Yesterday, though, didn’t make a lot of sense either. I get up very early to work, so I was done early, and out and doing errands before eight thirty. By the time I got home I was exhausted, and it was barely even lunchtime.
So I sort of drifted around the house, and when I finally felt half awake, the verdict in the Casey Anthony trial came in.
Now, to be reasonable here for a minute or two: I do understand that the public reports of a trial are not the same thing as the trial, and that what we see on television is not what the jury sees in real time in the courtroom. It’s not really all that surprising that the verdicts that come in are often not what we expected them to be.
There’s also the problem caused by that endless series of commentators. Even TruTV, which used to be CourtTV, and which broadcasts trials in their entirety, tends to use the time when the court breaks for lunch or the lawyers ate at the bench whispering to the judge to bring on legal experts to discuss what’s happening, which usually comes down to telling the audience what they should think about what’s happening.
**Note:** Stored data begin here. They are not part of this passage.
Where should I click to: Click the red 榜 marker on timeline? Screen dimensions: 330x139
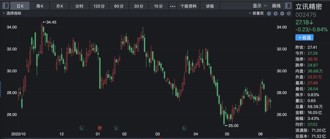100,127
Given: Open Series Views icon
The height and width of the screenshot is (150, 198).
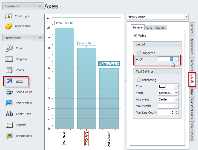Looking at the screenshot, I should tap(9, 92).

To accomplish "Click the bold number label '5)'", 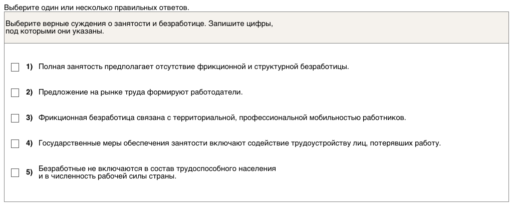I will point(29,173).
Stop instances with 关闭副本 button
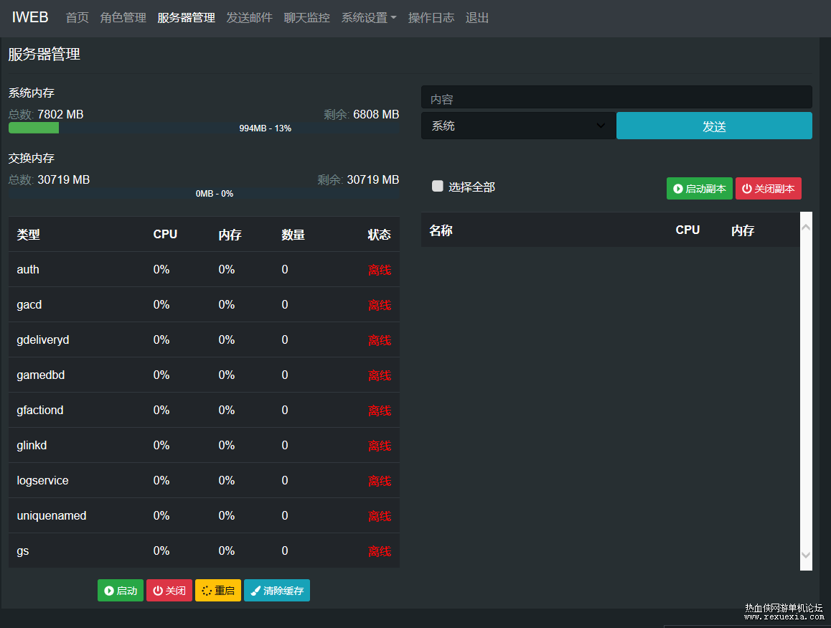831x628 pixels. coord(768,189)
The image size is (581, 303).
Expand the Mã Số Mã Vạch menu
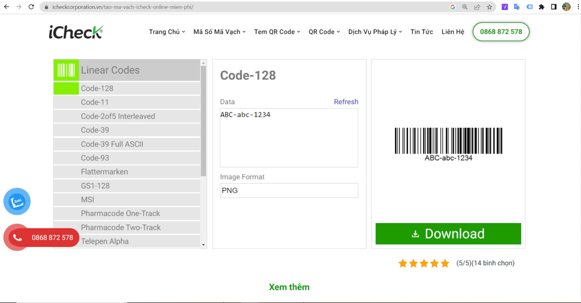pos(219,32)
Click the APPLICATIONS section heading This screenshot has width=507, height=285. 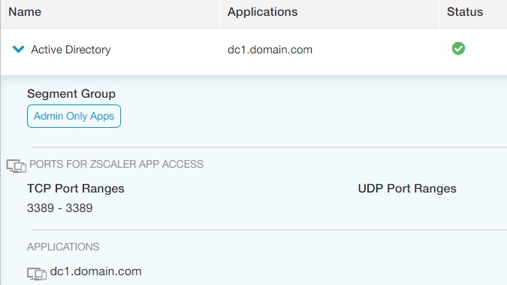pyautogui.click(x=63, y=247)
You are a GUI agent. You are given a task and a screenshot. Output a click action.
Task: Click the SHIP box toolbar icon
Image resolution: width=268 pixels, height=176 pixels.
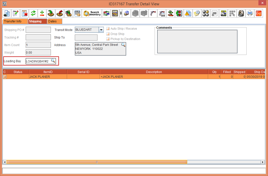(115, 13)
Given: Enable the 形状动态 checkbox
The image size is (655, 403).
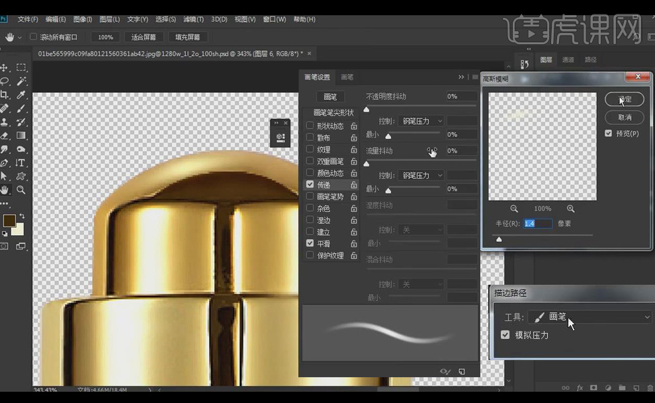Looking at the screenshot, I should (310, 126).
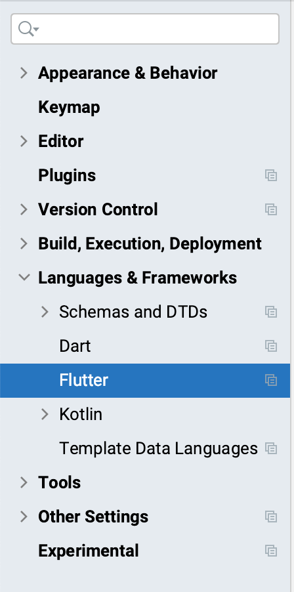Screen dimensions: 294x592
Task: Focus the settings search field
Action: [x=145, y=29]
The legal experts were close to unanimous in this case–it looked to them as if Casey Anthony would end up guilty on at least one of the murder counts. There was a weight of opinion out there that the only real question was whether Casey Anthony would get the death penalty.
I didn’t watch the trial in real time on TruTV, which stayed in session right through the Fourth of July week-end, including Saturday, Sunday, and the fourth itself.
In fact, the Anthony trial was in session at least on Saturdays for a couple of weeks–is this something new in Florida, or did the court make some kind of exception for this trial in particular? I’m sure most trials, even of heinous serial murderers, would not be in session on July 4th.
At any rate, I didn’t watch the trial in real time. I had work to do. What I did do was watch the closing statements and the prosecution’s rebuttal.
And I will say that, from what I saw there, I was surprised at the verdict.
I am not one of those people who yelled and screamed that the O.J. verdict was all about race. I think Johnny Cochrane was right–if the glove don’t fit, you must acquit. That needn’t have been the case, but the prosecution made such a big deal (beforehand) about how important a piece of evidence the glove was.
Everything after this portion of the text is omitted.